As reported by PC Gamer, one of the creators of GameStop’s one-time digital store Impulse gave a talk at GDC this year that reflected on this extremely misguided portion of GameStop’s history. Larry Kuperman was a business developer at software company–turned–games developer Stardock, where he helped create Drengin, a web store for games that would go on to be rebranded as Impulse. The latter was launched in June 2008 in response to the sudden rise of Valve’s Steam, and for a while looked like it could be a competitor. It was bought in 2011 by GameStop, where Kuperman reports it was just not taken seriously, with the company convinced its physical stores was where the future lay.

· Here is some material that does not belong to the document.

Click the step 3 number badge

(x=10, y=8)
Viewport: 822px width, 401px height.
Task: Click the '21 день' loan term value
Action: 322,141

It’s hard to remember now that in 2008 Steam, while still significant, was much less of a big deal. 2006 had seen the storefront start to grow, where previously it had mostly been used for keeping Valve’s games up-to-date, as well as selling a handful of games Valve wanted to support, but it wasn’t until 2007 and the release of games like BioShock and Team Fortress 2 that people really started to take notice. Even so, by 2008 it was still nowhere close to replacing the notion of physical copies of games. Stardock, the creators of Galactic Civilizations and Sins of a Solar Empire, was also a very established software company, and swiftly responded with Impulse, a direct rival that was mostly selling the same games as Steam. There was a (very brief) time where gaming sites were listing the two as equal primary choices for PC games.

Impulsive Decisions

As such, all the major publishers got on board with Impulse, making it a very interesting prospect for a games retailer to buy. By 2011, GameStop made that purchase, and as a result employed Kuperman to keep working on it for a couple more years. This should be the point at which we say, “And that’s how GameStop ensured it was future-proofed at a point where brick-and-mortar stores began to lose ground, preparing itself to become the main rival to Valve’s Steam…” Except that’s not what happened at all. According to Kuperman, when the retailer gave him the role of head of electronic distribution, “I thought that was going to be my forever job.”

Now retiring, Kuperman told the story at this year’s GDC, where he explained, “I guess, back in that time, [it was] completely different management than it is at GameStop now, but GameStop thought that electronic distribution was just a passing phase, and brick and mortar was going to come back strong.” He parodied this, PC Gamer says, as “I’ve seen the future, it looks just like the 1950s.” By April 2014, GameStop had completely run Impulse into the ground and closed down the whole online store, and it hasn’t been possible to access games bought via the site for over seven years.

But how has that whole brick-and-mortar prediction worked out? GameStop has closed over 1,300 stores since 2024, with 727 of them going in 2025, and hundreds more in January this year.